Text shown >>
******************************

Continue to Site

# time difference between two pins going high

Status
Not open for further replies.

#### hobby_85

##### Junior Member level 2
Hi, i need to accurately measure the time difference it takes for two pins on my PIC 16F690 to go high. Basically what i intend to do is use the time difference to measure the distance between two points. A source sends out an RF and a ultrasonic pulse at the same time, and because US signals lag RF signals by a bit, i should get a time difference.

anyway, i have written code but the problem i have is i keep getting two sets of values for each distance. so lets say im 1.2m away, i get 11.6m or 19.05m. when im 2.4m, i get 12.8m or 20.2m. Basically for any distance away, i keep getting two answers. if i got just one, i could possibly add a 'hack' to my code to fix it, but since im getting two answers, i dont know what to do. I know its not accurate, not anyway near accurate even, but im only trying to solve the 2 answers problem for now.

******************************

What is needed >> Write what comes next in the forum post about measuring the time difference between two pins going high on a PIC 16F690, beginning after its final sentence.

******************************

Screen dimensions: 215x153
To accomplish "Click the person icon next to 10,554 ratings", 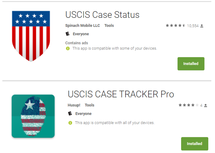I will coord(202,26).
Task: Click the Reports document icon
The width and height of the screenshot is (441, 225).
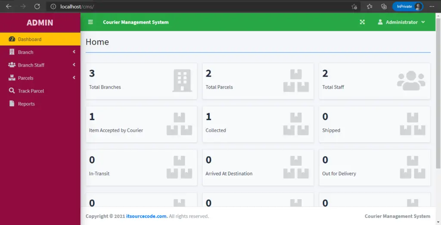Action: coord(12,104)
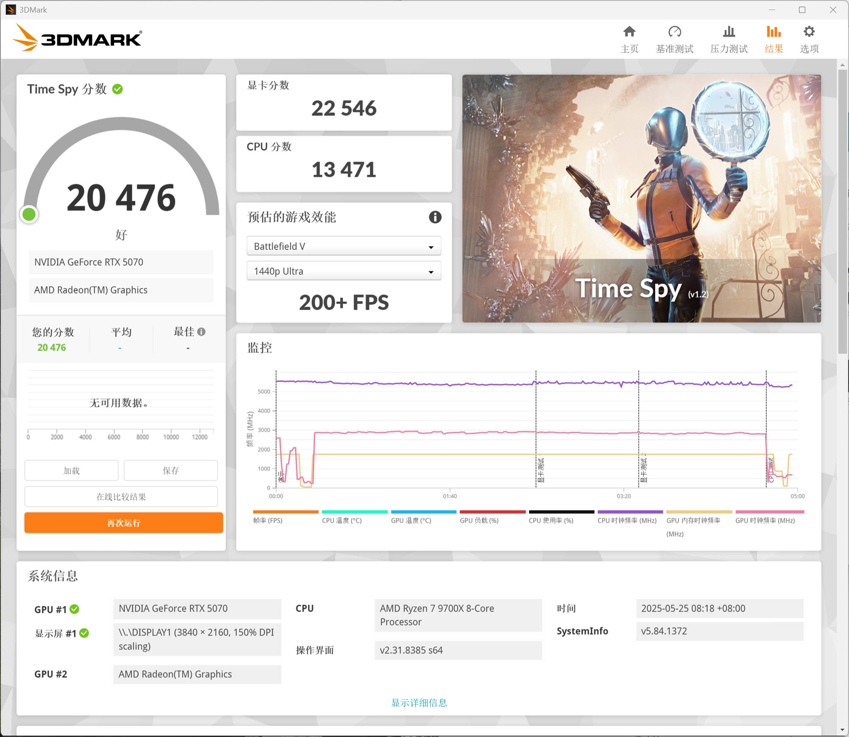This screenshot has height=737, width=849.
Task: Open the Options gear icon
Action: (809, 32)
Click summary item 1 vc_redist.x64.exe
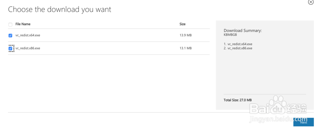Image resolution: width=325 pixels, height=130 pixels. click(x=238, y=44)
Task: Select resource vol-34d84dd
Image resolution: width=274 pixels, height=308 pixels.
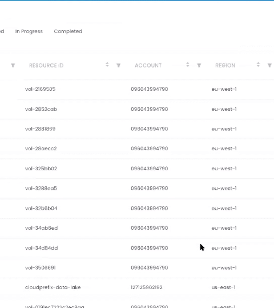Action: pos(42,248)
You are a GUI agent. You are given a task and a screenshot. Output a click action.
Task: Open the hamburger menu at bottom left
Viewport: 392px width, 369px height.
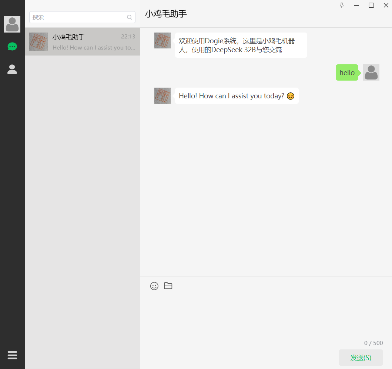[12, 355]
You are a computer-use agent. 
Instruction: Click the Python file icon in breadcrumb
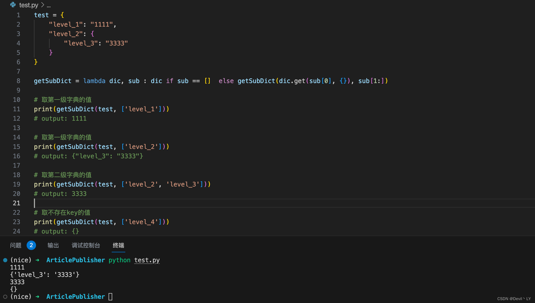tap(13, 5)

******************************

Expected answer >>
Code:
#include <16F690.h>
#fuses INTRC, NOWDT, NOPROTECT, BROWNOUT, PUT, HS
#use delay(clock = 4000000)
#use rs232(baud=19200, xmit=PIN_B7, rcv=PIN_B5)

int16 ctr;
int tripped;
int tripped1;
long value;
int  counter;
float distance;
int16 ctr1;

#int_CCP1
void  CCP1_isr(void)
{
value = CCP_1;
value = value + (counter * 65536);
tripped=1;
disable_interrupts(INT_CCP1);
}

#int_TIMER1
void  TIMER1_isr(void)
{
counter = counter + 1;
}

void main()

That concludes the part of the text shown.